In the old days of IT, software licensing was part of the software purchase itself, paid for as a capital expense up front. Now, as that software is hosted off-premises, it’s often licensed per user, and the cost is part of operating expenses, paid monthly or yearly. There are benefits to this new kind of licensing model: It can be more flexible and based on real-time business needs. If you need to add or drop a group of users, you can often do it for the next month’s billing cycle, rather than wait a year (depending on vendor packaging).
There are two common types of licensing:
- Per-user licensing
- Usage-based licensing
Per-user licensing takes the number of users of an application at face value — so the 10 employees in finance get 10 licenses, one for each of them to use. Many vendors will create packages of users that scales for large enterprises by costing less per user for larger groups of users. Some licenses also allow for multiple installs per license to afford customers the option of putting the software on a home computer and work computer (typical of content-creation software).
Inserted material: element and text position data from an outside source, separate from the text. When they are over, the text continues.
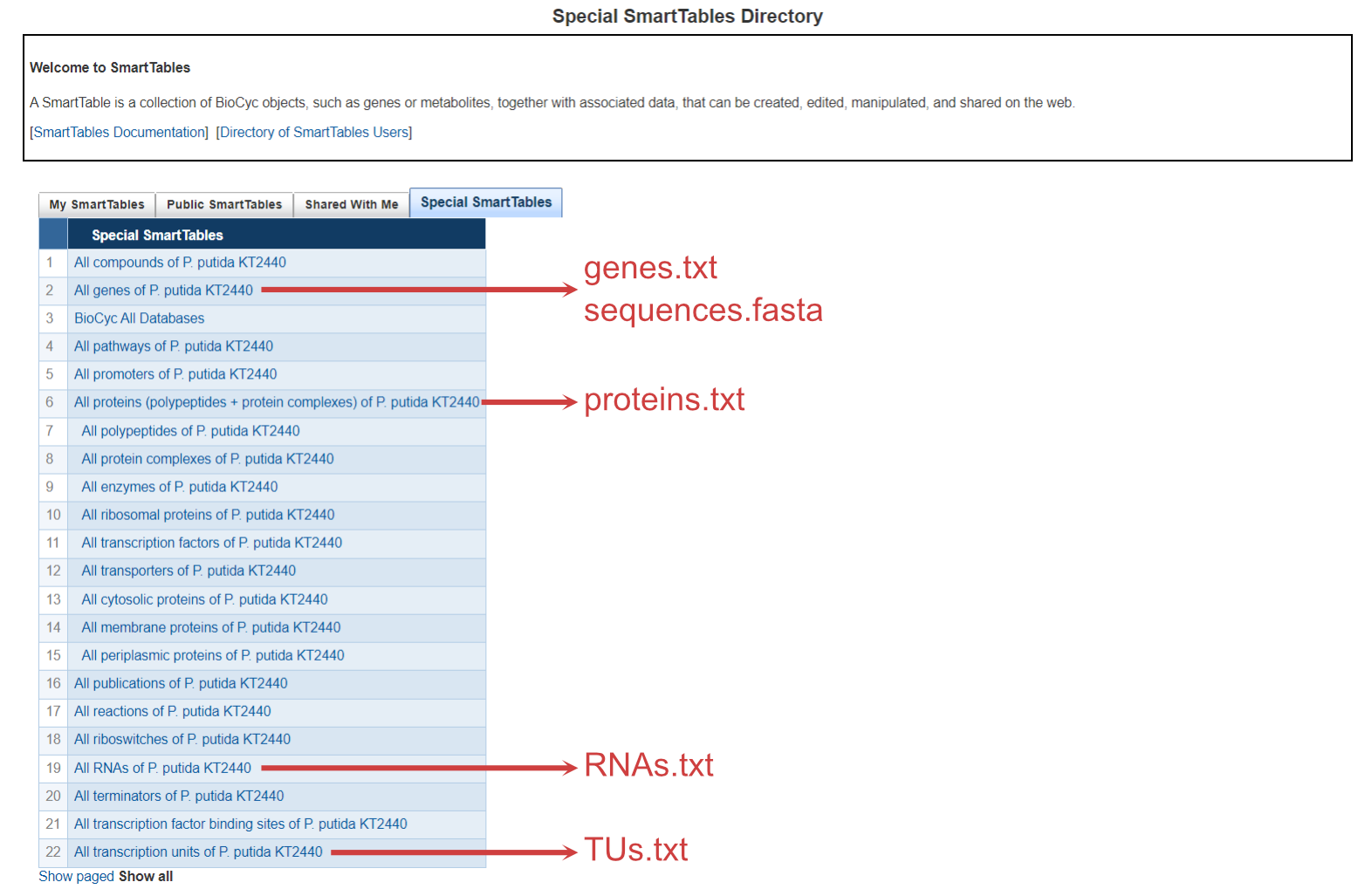1358x896 pixels.
Task: Select the Shared With Me tab
Action: (x=352, y=204)
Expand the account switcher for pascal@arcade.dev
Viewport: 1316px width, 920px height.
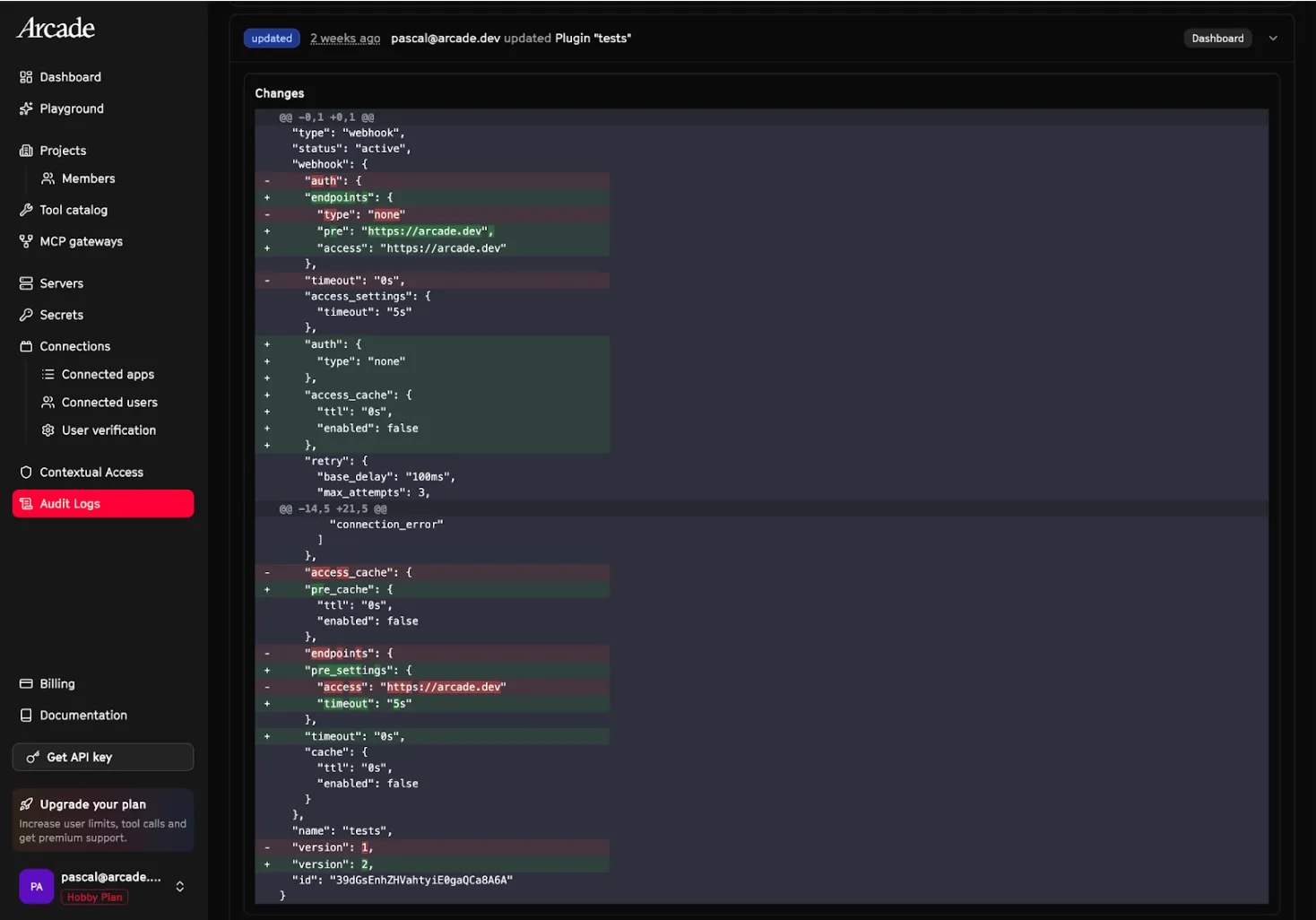(179, 886)
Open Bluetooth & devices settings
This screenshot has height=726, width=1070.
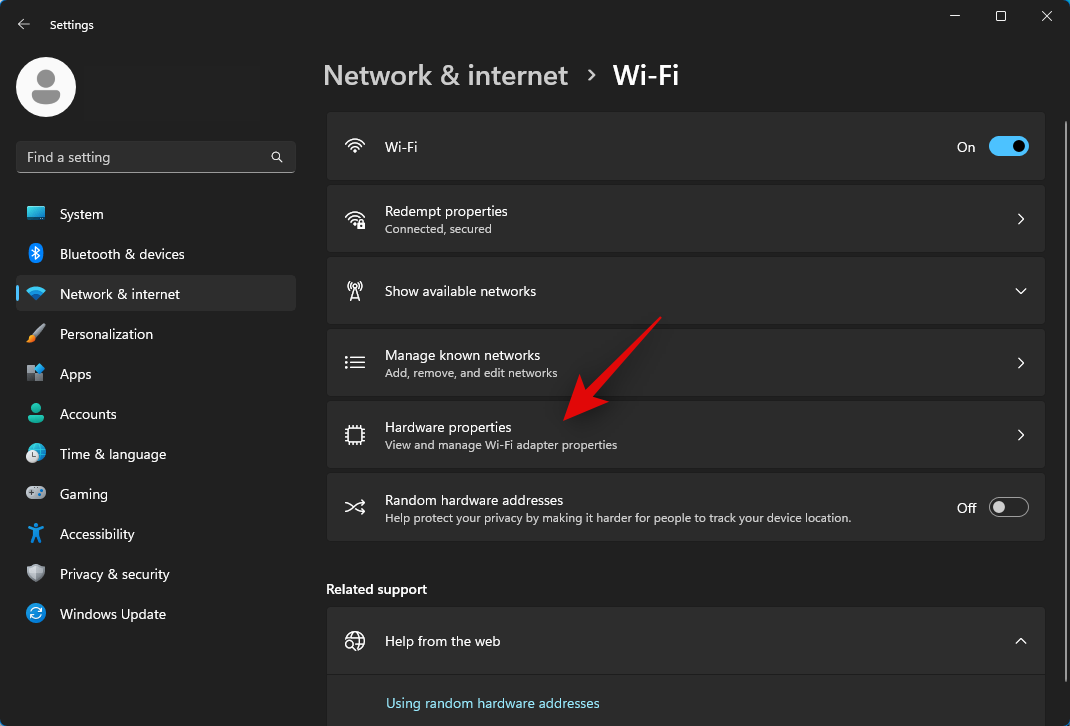(122, 254)
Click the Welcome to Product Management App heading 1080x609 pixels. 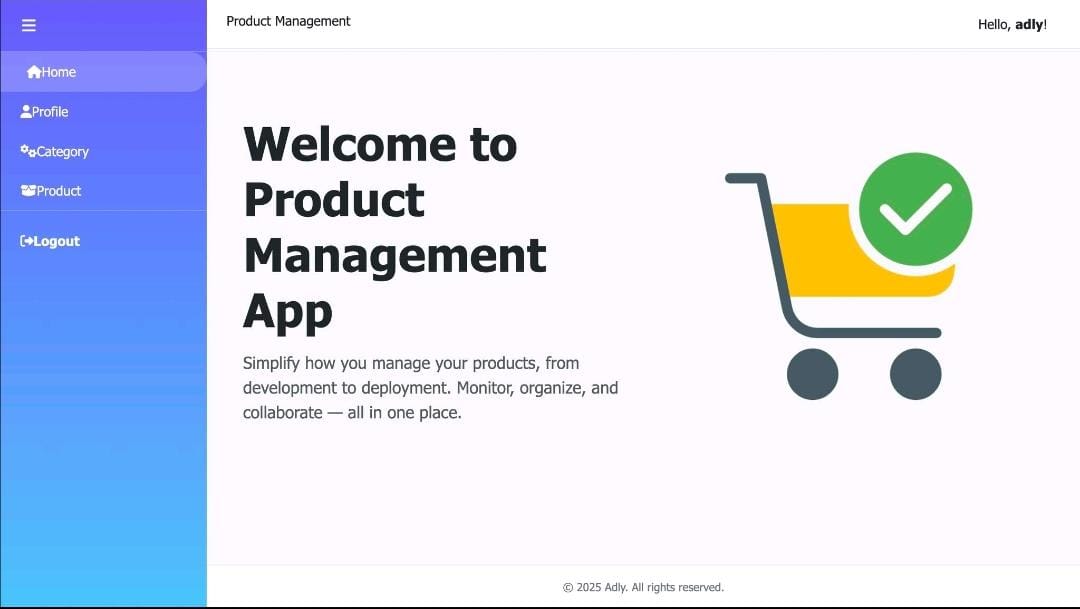(395, 228)
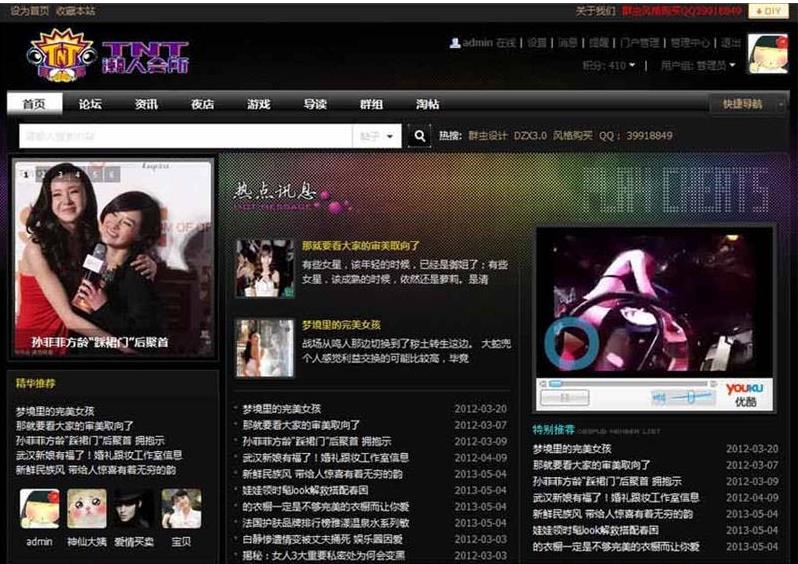Open the 神仙大姨 user avatar
The image size is (798, 564).
point(87,509)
Scaling to use licensing is good for infrastructure, like AWS, because you can pay for just what you need. The downside is that you pay for inconsistency — so you may not need every cloud instance every month, but you still pay for them unless you have auto-scaling in place. Usage-based models can allow companies to better react to changes in their company size or need.
How Not to Waste Money With SaaS Licensing
When it comes to SaaS licensing, the worst-case scenario is that you’re paying for licenses you aren’t actually using. It happens really easily. For example, if an entire department switches to a new app, or a company cuts some workers, their licenses can easily be left unused and forgotten. Keep these tips in mind to avoid wasting money on SaaS licenses.
- Read the fine print. The fine print will also be important. Ideally, user licenses will be clear about how users can be added or deleted and what each user can do with the license they have. While there’s a lot that is easier for IT when it comes to SaaS and cloud, there’s a new management element that’s important to tackle. Think of SaaS like a utility, where you’re paying only for how much you use on a monthly basis. There are cases where a little bit of excess is important so that scaling up does not require a call to the SaaS vendor.
- Collaborate. SaaS licensing success may also depend on other departments, such as finance, procurement, and HR. It’ll help your overall IT planning if you know when employees get hired or leave the company and what apps they’re associated with.
- Read your licensing agreement carefully, and negotiate. Whether or not you are the department that handles contracts, you will need to know the details for any service-level agreements (SLAs) that have been signed. When you contact support, you may need to know what level of support you have or any other details that could help resolve an issue.
Finally, ask your sales representative to explain the licensing in depth. If they can’t, it’s likely more complicated than you expect.